Our 19th century season covers the full extent of the fantastic literature of the period,
because so much of it has found its way into film. The earliest is the Polish novel, The
Manuscript Found in Saragossa, which was still unfinished when the author, Jan Potocki,
died in 1815. Filmed by Wojciech Has in 1965, then restored in the 1990s, this is a series
of interrelated tales of the supernatural, the occult and the marvellous. Then the
supernatural, and the riddle of the divided self, emerges in a world more like our own in
Dr Jekyll and Mr Hyde and The Picture of Dorian Gray (see accompanying article), and
through the possibly distorting mind of the observer in The Innocents, an adaptation of
Henry James’s The Turn of the Screw.
When Francis Ford Coppola undertook his adaptation of 19th century horror – Bram
Stoker’s Dracula – he not only reminted a movie favourite but envisaged the cinema
emerging from its late 19th century world. “See the amazing Cinematograph”, shouts a
street hawker in London about the latest sideshow attraction. Dracula (Gary Oldman),
who has come to town in search of real estate and a more populous setting than
Transylvania for his kingdom of the undead, encounters Mina Murray (Winona Ryder),
who seems the reincarnation of his lost love from some four centuries ago. To get
reacquainted, he takes her to the Cinematograph, on what may be the first movie date.

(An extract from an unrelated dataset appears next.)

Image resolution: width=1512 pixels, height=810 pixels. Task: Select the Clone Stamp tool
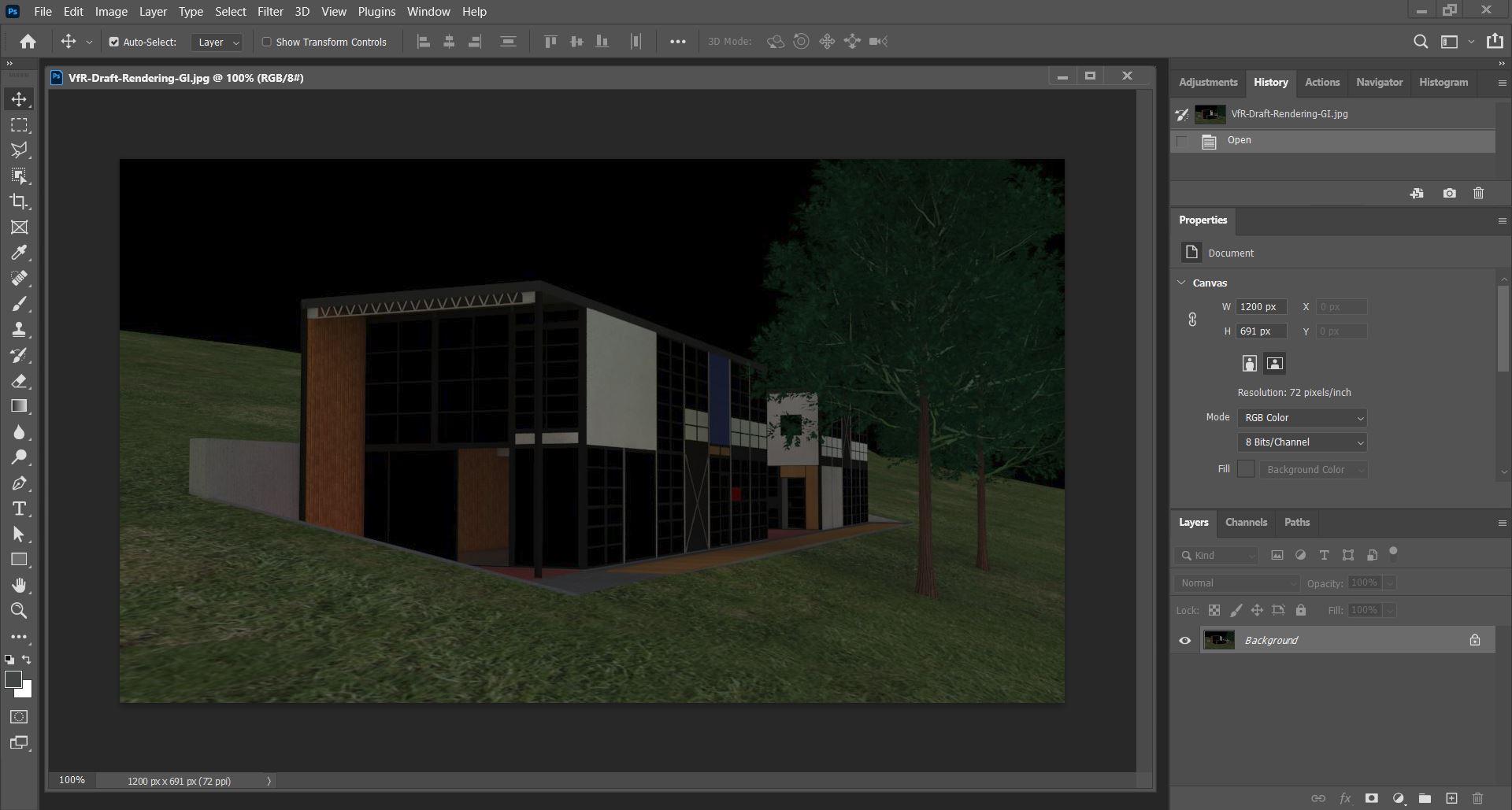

Doubts about who we are crowd into late Victorian literature. And they weren’t only
thinking of personal breakdown and degeneracy, but of what was happening abroad, to
the empire, with concomitant fears of contagion (immigration?) from ‘over there’. This
produced something called “invasion literature”, of which the original Dracula is an
example (think of Pierre’s “bannered armies of hooded phantoms, disembarking in his
soul” projected on a national plane). We have two ‘crisis of empire’ examples, in John
Huston’s matter-of-fact adaptation of Kipling, The Man Who Would be King (see
accompanying article), and Coppola’s phantasmagoric take on Joseph Conrad’s Heart of
Darkness in Apocalypse Now. In 19th century literature they dreamed of a coming
apocalypse; in the 20th, in film and reality, we acted it out.